DOCUMENT
───
The obvious fix for a hallucinating SQL agent is the wrong one
A few months into building a Text2SQL agent — natural language in, SQL out, for non-technical restaurant operators — I noticed the model kept inventing branch names.
It would write WHERE branch = 'Alsanck'. Close to a real branch, but not it: a dropped letter. The query didn’t error — it’s valid SQL, valid column, just no such value. It returned zero rows. And the operator on the other end, who couldn’t read SQL and had no reason to distrust the answer, saw zero sales and concluded one of their locations had flatlined.
That’s the kind of bug that scares me — the one that doesn’t crash but quietly hands a confident, wrong answer to someone who can’t tell it’s wrong.
The fix looks obvious. The model wrote 'Alsanck', the real value is 'Alsancak', the edit distance is one. Just snap it to the nearest real value before running the query. I wrote exactly that, felt clever about it, and it was a while before I realised that “snap to the nearest real value” was about the most dangerous thing I could have done.
Two ways to be wrong, and they don’t cost the same
Here’s what I missed at first. A bad filter value can fail in two directions, and the directions are not symmetric.
───
PROBLEM DESCRIPTION
Copy the text above about the hallucinating SQL agent word for word, in full.

Records
───
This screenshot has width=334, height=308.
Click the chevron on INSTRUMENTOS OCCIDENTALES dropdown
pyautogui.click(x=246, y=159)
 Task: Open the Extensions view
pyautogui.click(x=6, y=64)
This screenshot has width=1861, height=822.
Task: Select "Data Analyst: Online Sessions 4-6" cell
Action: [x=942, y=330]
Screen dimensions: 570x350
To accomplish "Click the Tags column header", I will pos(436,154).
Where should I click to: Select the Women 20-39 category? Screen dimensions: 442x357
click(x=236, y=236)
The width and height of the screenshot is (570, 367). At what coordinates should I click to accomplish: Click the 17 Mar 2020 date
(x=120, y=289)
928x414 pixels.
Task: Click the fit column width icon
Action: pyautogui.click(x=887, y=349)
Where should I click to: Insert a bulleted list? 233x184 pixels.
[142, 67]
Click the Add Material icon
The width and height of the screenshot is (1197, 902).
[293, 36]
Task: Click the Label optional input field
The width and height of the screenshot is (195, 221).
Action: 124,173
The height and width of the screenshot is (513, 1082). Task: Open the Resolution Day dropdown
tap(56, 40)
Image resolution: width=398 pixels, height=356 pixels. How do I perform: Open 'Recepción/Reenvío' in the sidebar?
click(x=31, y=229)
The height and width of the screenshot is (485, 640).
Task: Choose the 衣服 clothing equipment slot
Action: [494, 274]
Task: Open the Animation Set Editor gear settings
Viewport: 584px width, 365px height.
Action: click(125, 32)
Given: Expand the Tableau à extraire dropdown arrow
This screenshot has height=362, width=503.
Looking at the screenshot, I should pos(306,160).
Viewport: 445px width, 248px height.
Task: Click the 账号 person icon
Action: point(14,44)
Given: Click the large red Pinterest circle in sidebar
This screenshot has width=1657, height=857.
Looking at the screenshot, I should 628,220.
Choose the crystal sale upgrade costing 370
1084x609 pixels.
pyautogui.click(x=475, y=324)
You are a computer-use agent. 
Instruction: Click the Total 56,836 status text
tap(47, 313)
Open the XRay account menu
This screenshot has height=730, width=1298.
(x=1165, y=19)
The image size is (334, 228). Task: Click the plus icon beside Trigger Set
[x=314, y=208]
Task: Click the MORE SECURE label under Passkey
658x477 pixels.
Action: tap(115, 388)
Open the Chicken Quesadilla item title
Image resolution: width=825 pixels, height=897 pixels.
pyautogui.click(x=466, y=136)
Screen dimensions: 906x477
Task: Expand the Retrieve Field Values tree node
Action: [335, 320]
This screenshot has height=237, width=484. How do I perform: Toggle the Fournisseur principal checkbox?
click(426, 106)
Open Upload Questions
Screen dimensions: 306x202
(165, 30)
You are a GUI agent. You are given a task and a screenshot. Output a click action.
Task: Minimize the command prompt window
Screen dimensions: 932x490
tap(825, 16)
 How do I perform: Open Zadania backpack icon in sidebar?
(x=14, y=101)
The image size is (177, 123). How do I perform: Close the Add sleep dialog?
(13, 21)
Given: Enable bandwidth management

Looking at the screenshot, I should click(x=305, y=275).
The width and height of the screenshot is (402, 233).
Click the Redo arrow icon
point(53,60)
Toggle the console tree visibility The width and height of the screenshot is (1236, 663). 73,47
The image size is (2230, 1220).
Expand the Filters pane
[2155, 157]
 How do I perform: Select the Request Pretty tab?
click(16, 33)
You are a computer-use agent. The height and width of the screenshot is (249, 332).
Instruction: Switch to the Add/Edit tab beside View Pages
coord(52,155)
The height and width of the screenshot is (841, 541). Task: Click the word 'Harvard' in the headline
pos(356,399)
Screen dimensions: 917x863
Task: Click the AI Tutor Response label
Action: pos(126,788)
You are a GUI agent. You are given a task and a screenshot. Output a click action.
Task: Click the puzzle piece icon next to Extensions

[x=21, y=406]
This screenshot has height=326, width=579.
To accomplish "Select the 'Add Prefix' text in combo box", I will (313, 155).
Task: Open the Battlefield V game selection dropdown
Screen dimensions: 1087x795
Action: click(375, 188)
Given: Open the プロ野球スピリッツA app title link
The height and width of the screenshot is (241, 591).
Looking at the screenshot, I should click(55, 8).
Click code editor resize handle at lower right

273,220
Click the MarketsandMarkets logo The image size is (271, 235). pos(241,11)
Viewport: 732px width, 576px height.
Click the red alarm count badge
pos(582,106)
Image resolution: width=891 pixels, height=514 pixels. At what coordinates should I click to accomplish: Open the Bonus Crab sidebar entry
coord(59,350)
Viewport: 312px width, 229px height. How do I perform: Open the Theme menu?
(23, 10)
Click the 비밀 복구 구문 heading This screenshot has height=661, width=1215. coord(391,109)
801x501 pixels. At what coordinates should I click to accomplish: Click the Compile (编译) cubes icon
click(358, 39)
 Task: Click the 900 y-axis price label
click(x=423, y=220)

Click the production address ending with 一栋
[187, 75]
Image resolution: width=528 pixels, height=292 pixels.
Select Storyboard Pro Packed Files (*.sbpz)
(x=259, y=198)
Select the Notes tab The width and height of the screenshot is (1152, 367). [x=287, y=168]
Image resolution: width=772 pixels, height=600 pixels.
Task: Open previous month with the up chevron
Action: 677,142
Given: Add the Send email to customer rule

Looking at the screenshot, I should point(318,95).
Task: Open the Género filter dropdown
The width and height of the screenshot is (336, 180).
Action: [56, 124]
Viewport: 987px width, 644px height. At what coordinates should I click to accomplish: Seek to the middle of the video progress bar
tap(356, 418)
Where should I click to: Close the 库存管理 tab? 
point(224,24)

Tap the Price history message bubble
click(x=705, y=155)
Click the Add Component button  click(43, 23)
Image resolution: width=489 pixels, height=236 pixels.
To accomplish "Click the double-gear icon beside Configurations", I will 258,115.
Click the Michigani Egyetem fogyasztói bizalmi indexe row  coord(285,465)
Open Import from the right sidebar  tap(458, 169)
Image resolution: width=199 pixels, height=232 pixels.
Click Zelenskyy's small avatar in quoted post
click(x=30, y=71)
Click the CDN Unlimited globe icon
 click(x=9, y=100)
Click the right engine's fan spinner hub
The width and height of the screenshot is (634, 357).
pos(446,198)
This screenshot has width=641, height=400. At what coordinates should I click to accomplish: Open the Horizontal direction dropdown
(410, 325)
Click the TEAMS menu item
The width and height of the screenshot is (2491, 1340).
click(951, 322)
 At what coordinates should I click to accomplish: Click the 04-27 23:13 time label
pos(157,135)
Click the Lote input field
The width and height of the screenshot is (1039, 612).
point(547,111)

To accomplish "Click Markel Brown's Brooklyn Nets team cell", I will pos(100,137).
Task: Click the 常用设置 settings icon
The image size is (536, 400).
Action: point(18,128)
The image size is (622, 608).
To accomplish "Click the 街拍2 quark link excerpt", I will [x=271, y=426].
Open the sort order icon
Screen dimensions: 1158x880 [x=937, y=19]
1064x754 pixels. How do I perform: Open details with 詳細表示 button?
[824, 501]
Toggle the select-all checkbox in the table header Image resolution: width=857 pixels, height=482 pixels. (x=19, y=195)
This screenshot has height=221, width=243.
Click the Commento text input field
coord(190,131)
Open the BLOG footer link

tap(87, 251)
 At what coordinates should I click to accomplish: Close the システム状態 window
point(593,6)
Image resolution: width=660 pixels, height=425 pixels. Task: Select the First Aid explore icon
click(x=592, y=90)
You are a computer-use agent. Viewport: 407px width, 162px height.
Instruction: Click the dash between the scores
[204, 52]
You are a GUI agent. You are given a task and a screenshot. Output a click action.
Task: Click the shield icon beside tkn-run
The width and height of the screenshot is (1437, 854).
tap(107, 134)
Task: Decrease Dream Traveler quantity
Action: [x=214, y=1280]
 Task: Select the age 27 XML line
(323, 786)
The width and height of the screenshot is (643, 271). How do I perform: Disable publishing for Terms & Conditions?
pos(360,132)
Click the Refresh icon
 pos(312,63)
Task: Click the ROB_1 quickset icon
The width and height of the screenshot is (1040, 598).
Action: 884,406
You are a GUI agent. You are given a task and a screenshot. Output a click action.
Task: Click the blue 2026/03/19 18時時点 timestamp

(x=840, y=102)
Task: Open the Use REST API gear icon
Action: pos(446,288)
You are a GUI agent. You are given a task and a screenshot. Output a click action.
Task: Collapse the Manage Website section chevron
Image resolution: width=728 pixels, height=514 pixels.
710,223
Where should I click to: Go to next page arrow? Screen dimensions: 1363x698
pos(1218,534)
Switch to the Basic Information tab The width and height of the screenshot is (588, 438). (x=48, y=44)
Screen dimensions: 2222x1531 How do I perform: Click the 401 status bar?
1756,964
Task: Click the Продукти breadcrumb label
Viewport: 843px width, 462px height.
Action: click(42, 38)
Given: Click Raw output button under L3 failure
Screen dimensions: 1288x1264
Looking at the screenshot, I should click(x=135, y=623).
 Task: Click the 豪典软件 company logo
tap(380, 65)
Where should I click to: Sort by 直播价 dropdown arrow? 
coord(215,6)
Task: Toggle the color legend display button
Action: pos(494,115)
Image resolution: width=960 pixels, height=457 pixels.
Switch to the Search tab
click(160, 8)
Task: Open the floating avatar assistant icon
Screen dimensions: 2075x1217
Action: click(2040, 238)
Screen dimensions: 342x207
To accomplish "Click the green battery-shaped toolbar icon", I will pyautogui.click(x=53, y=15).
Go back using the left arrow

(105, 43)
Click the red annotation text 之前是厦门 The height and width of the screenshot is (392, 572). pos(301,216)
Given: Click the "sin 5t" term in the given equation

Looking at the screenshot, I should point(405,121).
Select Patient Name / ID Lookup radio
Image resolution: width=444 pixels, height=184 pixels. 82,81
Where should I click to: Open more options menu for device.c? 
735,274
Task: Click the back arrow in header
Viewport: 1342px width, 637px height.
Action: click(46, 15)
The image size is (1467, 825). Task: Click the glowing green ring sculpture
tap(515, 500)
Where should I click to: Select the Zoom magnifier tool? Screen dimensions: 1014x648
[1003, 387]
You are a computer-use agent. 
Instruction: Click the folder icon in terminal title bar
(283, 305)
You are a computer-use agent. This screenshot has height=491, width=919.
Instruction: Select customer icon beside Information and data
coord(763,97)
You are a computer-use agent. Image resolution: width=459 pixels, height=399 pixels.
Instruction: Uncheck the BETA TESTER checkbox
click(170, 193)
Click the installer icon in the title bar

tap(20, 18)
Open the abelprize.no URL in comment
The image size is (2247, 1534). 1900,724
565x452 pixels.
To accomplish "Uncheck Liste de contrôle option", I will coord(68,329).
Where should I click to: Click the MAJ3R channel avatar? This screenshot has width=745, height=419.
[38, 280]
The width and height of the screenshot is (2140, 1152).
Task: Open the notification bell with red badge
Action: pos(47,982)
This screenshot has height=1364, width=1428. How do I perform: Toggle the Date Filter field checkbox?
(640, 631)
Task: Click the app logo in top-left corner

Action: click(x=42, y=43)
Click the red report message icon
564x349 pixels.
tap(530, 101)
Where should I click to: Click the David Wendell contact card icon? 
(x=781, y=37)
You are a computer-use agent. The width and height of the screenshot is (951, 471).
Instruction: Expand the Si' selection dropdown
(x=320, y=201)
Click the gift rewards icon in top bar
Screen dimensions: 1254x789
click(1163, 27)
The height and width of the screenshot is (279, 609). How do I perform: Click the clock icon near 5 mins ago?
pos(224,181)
───
ANSWER
The obvious fix for a hallucinating SQL agent is the wrong one
A few months into building a Text2SQL agent — natural language in, SQL out, for non-technical restaurant operators — I noticed the model kept inventing branch names.
It would write WHERE branch = 'Alsanck'. Close to a real branch, but not it: a dropped letter. The query didn’t error — it’s valid SQL, valid column, just no such value. It returned zero rows. And the operator on the other end, who couldn’t read SQL and had no reason to distrust the answer, saw zero sales and concluded one of their locations had flatlined.
That’s the kind of bug that scares me — the one that doesn’t crash but quietly hands a confident, wrong answer to someone who can’t tell it’s wrong.
The fix looks obvious. The model wrote 'Alsanck', the real value is 'Alsancak', the edit distance is one. Just snap it to the nearest real value before running the query. I wrote exactly that, felt clever about it, and it was a while before I realised that “snap to the nearest real value” was about the most dangerous thing I could have done.
Two ways to be wrong, and they don’t cost the same
Here’s what I missed at first. A bad filter value can fail in two directions, and the directions are not symmetric.